Electronic Records
Alberta aims to create integrated EHR across province
February 17, 2016
EDMONTON – Alberta is working on an integrated clinical information system that will connect the province’s 97 hospitals with primary care networks of family physicians, along with the provincial Netcare system.
That will enable a greater level of communication between hospital clinicians, including ER physicians, and primary care doctors in communities across the province.
Deputy Minister of Health Carl Amrhein (pictured) said his department is working with Alberta Health Services on a proposal to roll out a single health information system starting in 2017 in the areas of Edmonton, Calgary and Red Deer.
The system will more easily enable clinicians to find out what medications a person is taking or what diagnostic tests they’ve had.
As of 2014, even though the Alberta government had spent more than $300 million on electronic health records – more than $800 million if Netcare is included – doctors across the province used at least 12 medical record systems that couldn’t communicate with each other. Another 20 per cent of doctors didn’t have electronic health records, the auditor general discovered.
The upgraded system will cost several hundred million dollars more, but is essential to the healthcare system, Amrhein said.
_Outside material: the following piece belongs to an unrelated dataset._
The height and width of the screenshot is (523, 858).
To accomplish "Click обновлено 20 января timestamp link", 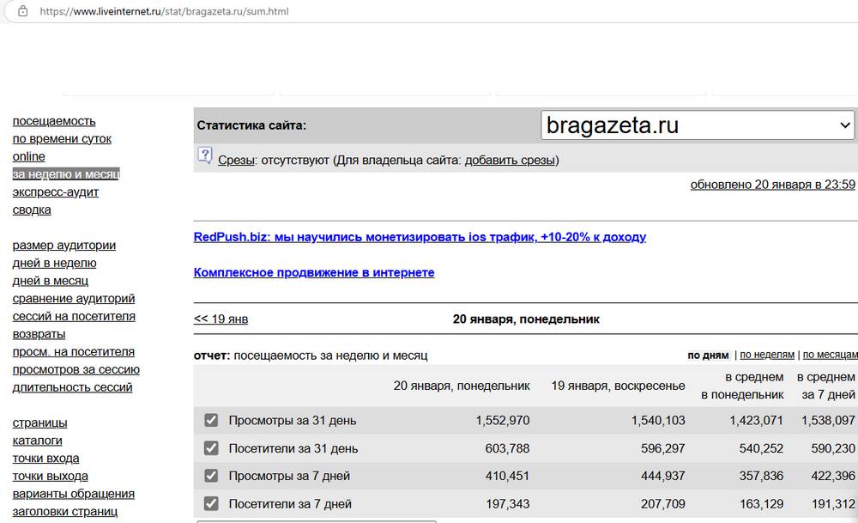I will [x=772, y=185].
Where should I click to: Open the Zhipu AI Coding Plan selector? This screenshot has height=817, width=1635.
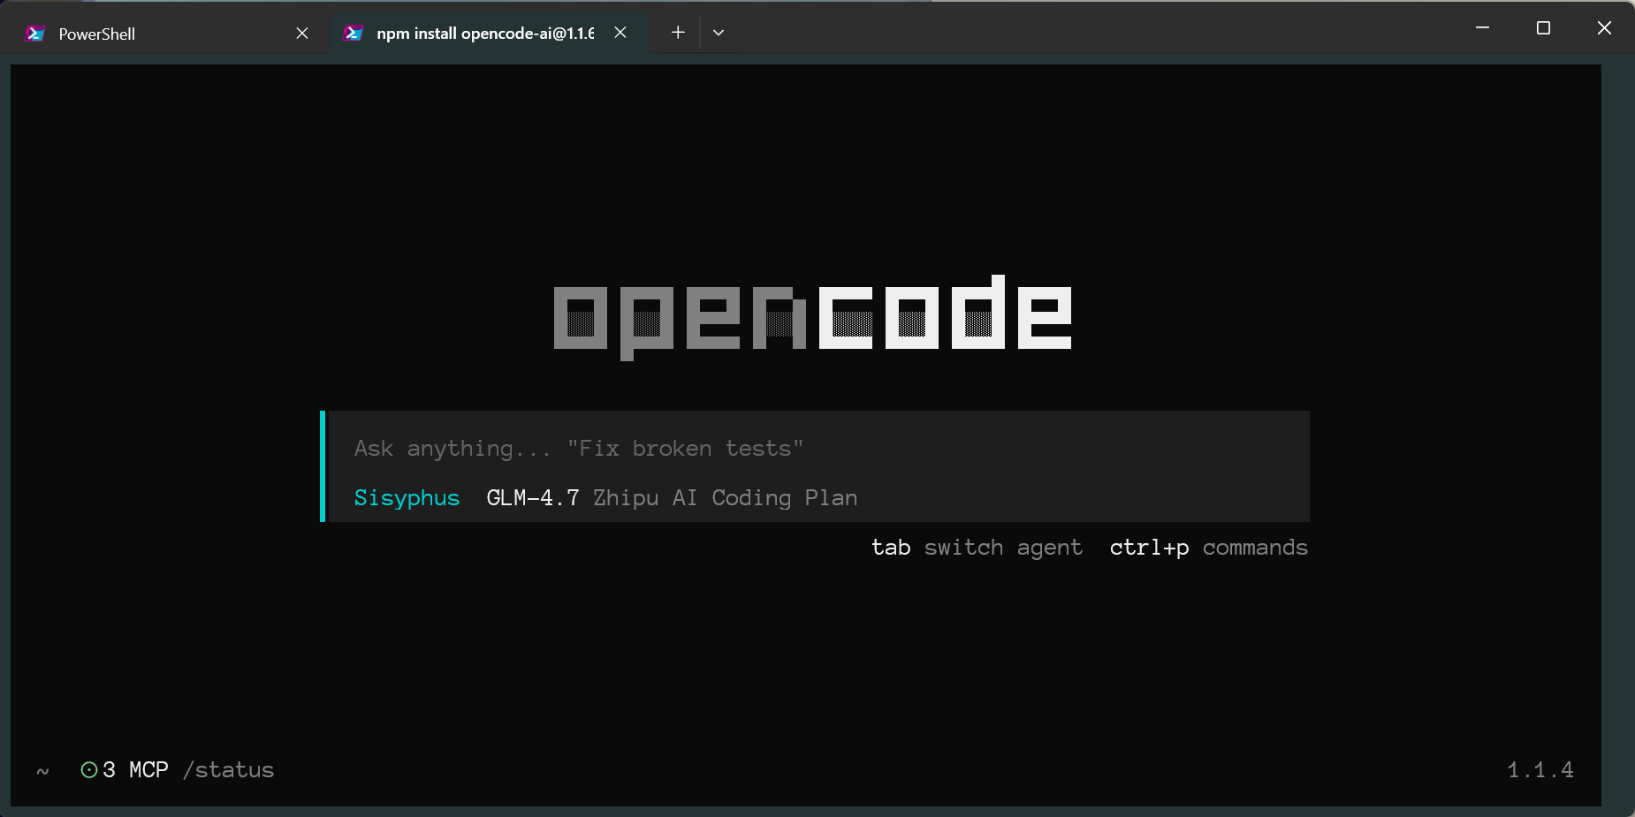(725, 498)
“The emergence of an integrated health record system over the next few years will allow much more easy and useful coupling of the massive amounts of information in the primary care system with the acute-care system and the other systems that support those pieces,” Amrhein told the Edmonton Journal.
Various other professions, such as pharmacists, optometrists, chiropractors and dentists are working with the health ministry and health authority to see if they can also use such a system, while still protecting the privacy and confidentiality of patients.
“This is a massive undertaking,” Amrhein told the public accounts committee Wednesday. “It’s going to be a few years ….”
But “the magic” of such as system would mean an estimated 20 per cent of repeat X-rays, blood tests or other diagnostic studies would not need to be done, Amrhein said, because an emergency physician could see previous results in Netcare.
“I’d say it’s critical,” Amrhein said of moving forward.
In the meantime, Albertans will get access this spring to more personal medication information on the myhealth.alberta.ca website. It was to be launched years ago, but is now being tested by 100 healthcare professionals in AHS.
Healthy and sick Albertans will be able to log in to a personal site, record their health information, link up their Fitbit or pedometer to track their movements, and also peer into their diagnostic tests on Netcare, currently only open to physicians.